The most serious was a series of explosions that targeted The Village, a popular eatery within the perimeter of the SWA building. It is a privately-owned business, but was targeted because it was established by a Somali diaspora, Mr Ahmed Jama, who dared to invest in the largely violent city.
Mr Jama repeatedly stated that he would not be scared by any attacks. “No matter how hostile attacks against The Village are, I will not withdraw my desire to initiate business in Mogadishu,” Mr Jama told the media, following repeated attacks on The Village.

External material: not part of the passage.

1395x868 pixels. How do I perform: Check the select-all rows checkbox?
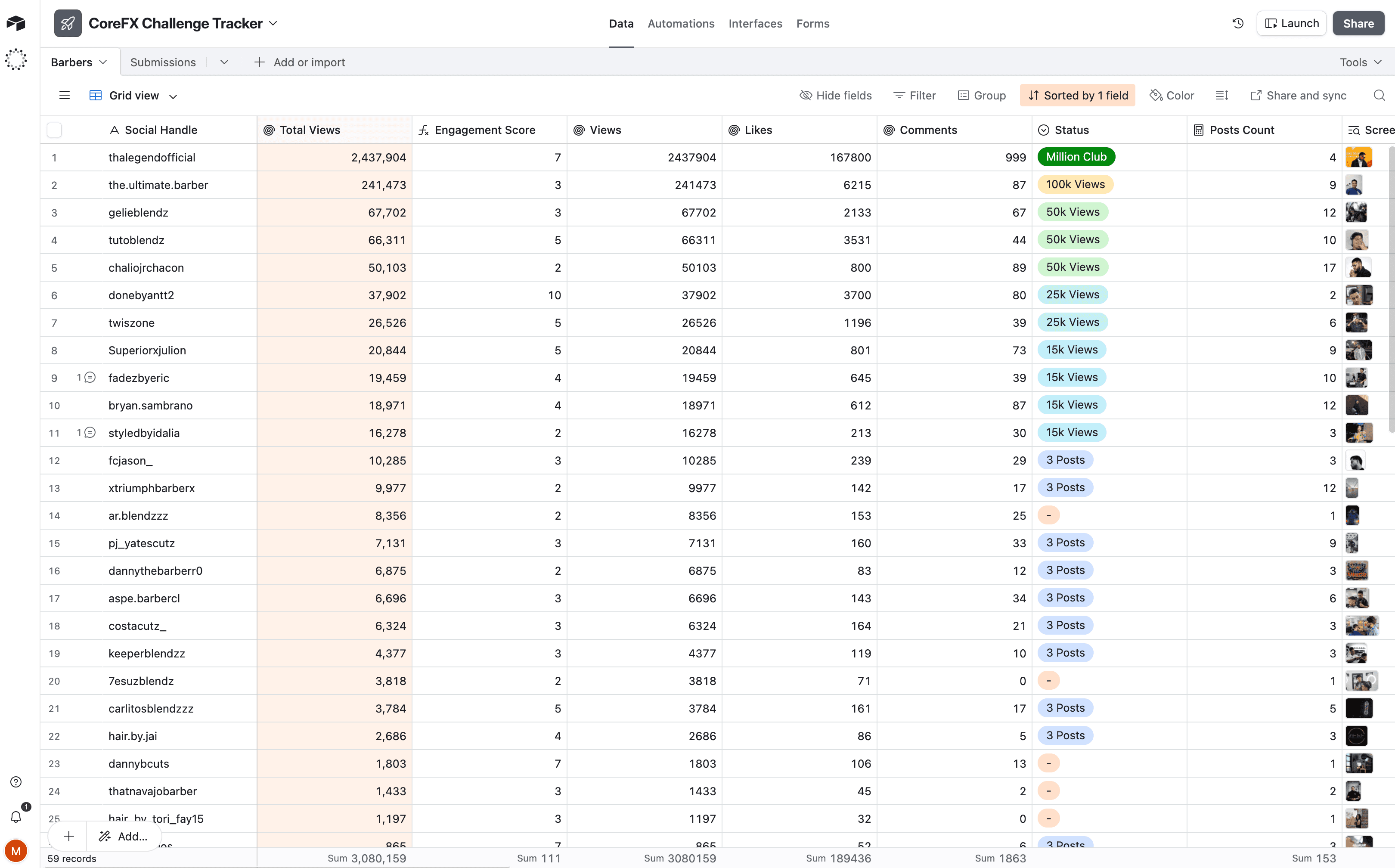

He maintains his eateries in various Mogadishu locations, in defiance of threats from the extremists.
Mother of five
The explosions have also hit many other lodging facilities near Maka-al-Mukarrama Avenue. They included The Central Hotel, a short distance from the Hawa Tako Monument. The attack that combined a car explosion and a suicide bomber, killed many and wounded scores of others, including the hitherto Deputy Prime Minister, Mr Mohamed Omar Arte.
Strangely enough, the suicide bomber that hit the hotel was said to be a mother of five and a member of the Somali diaspora in the Netherlands. Others who participated in the suicide missions included Somali jihadists from the US and Germany.
Wadnaha, Soddonka and Warshadaha are the other major traffic ways in Mogadishu, but the Al-Shabaab attacks on them pale into oblivion compared to those that have targeted Maka-al-Mukarrama Avenue.
The bombing of the roads linking to Maka-al-Mukarrama Avenue reached a climax on October 14 last year when a lorry packed with explosives struck the Zoppe junction, killing at least 587 people and affecting more than 1,000 others, not to mention the massive damage to properties. A monument has since been erected in remembrance of the the calamity.